An article published on CNN's website makes an unproven claim that pressure cooker bombs like the ones used at the Boston Marathon terror attack are a "signature" of "right-wing extremists."The article says (emphasis added) :
A senior U.S. counterterrorism investigator told CNN that pressure cooker bombs have also been a signature of extreme right-wing individuals in the United States who he said tend to revel in building homemade bombs.
This specific claim that "pressure cooker bombs have also been a signature of extreme right-wing individuals in the United States" appears to be completely unsubstantiated. Not a single example is given even in the CNN story itself of anyone other than al-Quadea using a pressure cooker bomb.
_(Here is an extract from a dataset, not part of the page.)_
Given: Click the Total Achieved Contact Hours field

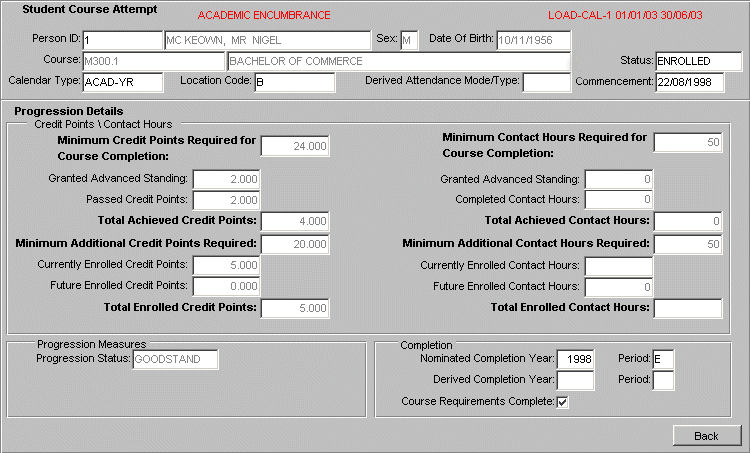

The article goes on to discuss the Olympic Park bombing by anti-abortion terrorist Erich Rudolph but those bombings were done with pipe bombs, not pressure cooker bombs. As the article says:
For example, the devices planted by Erich Rudolph at an Atlanta park during the 1996 Olympic Games were pipe bombs filled with gunpowder and nails to increase their lethality; it also had an alarm clock as a timing mechanism. Like the bombings in Boston, those devices were concealed in a backpack, according to a Department of Homeland Security report detailing the 1996 attack.
The claim in the previous paragraph was about pressure cooker bombs being a signature of right-wing extremists, not the use of pipe bombs or the more general use of a timer or a backpack.
As Breitbart News explained, instructions on how to make a pressure cooker bomb were provided in an issue of the al-Qaeda magazine Inspire.